On August 18, 2019, our beloved and accomplished friend and partner, Howard Shapiro, passed away. For more information, click here.
In remarks to the firm, Rick Agnew, Chairman said, "For the great many of us who learned so much from Howard, we cherish extraordinarily warm and fond memories of his great teaching of all, his love of life and law, and his incredibly generous spirit. Howard was a classic lawyer’s lawyer, careful in every detail, but also a wonderful and careful teacher. All the while, he had a great sense of humor and love of family. We will carry on Howard’s example of being a distinguished and principled professional while remaining a warm and caring person."
Below are remembrances from Colleagues and Friends of the Firm:
"Howard was a special talent in the practice of law. He respected the tradition of precedent and procedural due process while he adjusted to new-fangled concepts under PURPA. He was a wonderful resource for VNF and was clearly at home there after his illustrious career in government."
“A remarkable man who taught me a lot.”
“Howard was a wonderful colleague, a good friend, a brilliant scholar and litigator, (with a number of Supreme Court arguments under his belt) and always a gentleman. His 50 plus year-old marriage to the love of his life, (both members of the Columbia Law School Class of ’55) was something beautiful to behold. He will always serve as a role model for me and hopefully for the others here who had the benefit of knowing him, on how an attorney should conduct him or herself."
"He was, as Rick so eloquently noted, a lawyer’s lawyer and a wonderful friend of us all."
“One of the best mentors I ever had. I miss his wit, intelligence, love of the law, and the way he so carefully and artfully drafted powerful sentences and paragraphs. Truly an amazing man and role model.”
“Howard was a superb lawyer, careful but elegant writer, and a fine human being. I am so proud to have been his partner at VNF.”

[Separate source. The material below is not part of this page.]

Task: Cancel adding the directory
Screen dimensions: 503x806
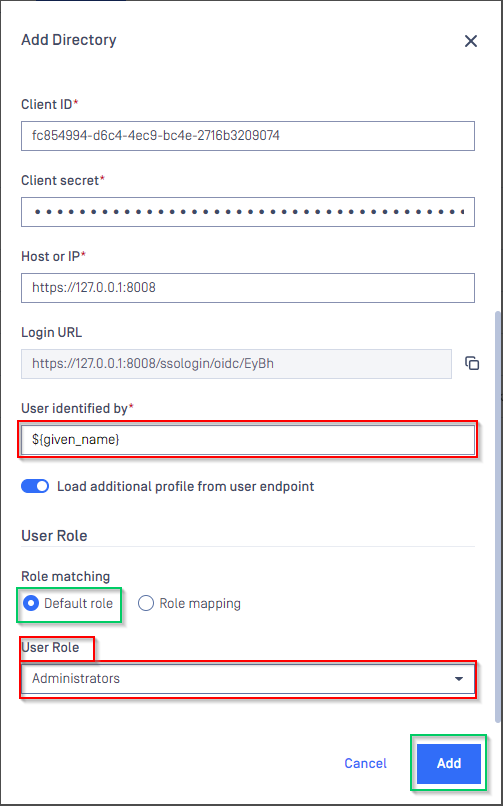Action: pos(365,763)
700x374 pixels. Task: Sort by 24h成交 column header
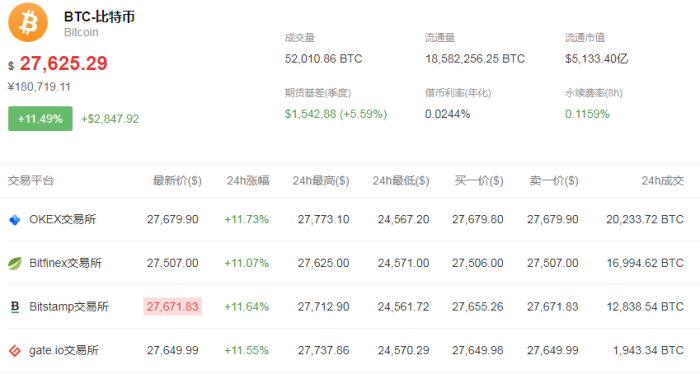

“Howard was my mentor during my early years as an associate. He was one of the greatest lawyers I have had the fortune of knowing, and above all he was humble, kind, generous and compassionate. I am so thankful to have had the opportunity to meet and work with Howard.”
“Howard was the smartest lawyer I knew, and he was always happy to answer questions when I didn't know where to turn! We had a fun bartering system at work - he would force me to take a slice or two of his apple, and in exchange he took one or two Hershey's Kisses I had on my desk. I will miss him dearly!”
“Howard is a legend. I very much enjoyed working with him. I learned so much and appreciated his quick wit and wisdom.”
"I didn’t know Howard well; not like a lot of folks who I hope will read this. But I bring the perspective of opposing counsel at the US Supreme Court. Howard wasted no time. He called me immediately and introduced himself. He was humble, friendly, smart and funny. During briefing and preparation for oral argument Howard was a model of civility and professionalism. He valued an honest argument on the merits and had little interest in being difficult. Howard and his compatriots produced an excellent brief. I knew we would lose when I read it. We gamely made our argument, but it didn’t look good. We put a brave face on, but I think we were all feeling pretty pessimistic when we left the building. Several months later, I had just sat down at my desk when my phone rang. It was Howard and all he said was “congratulations”. I wasn’t sure what to think so I said something intelligent like: “Did something happen in our case?” Howard chuckled and said “It sure did. The decision came out and you won. And, for what it’s worth, I think you deserved to win.” I sat there stunned to recognize immediately the grace and kindness Howard was offering. It was a great experience to win a big Supreme Court case, but it was just as great to work across the table from somebody as smart, talented, gracious and good humored as Howard. I know he will be missed by many. Count me as one of those who think this world is a poorer place without Howard Shapiro in it".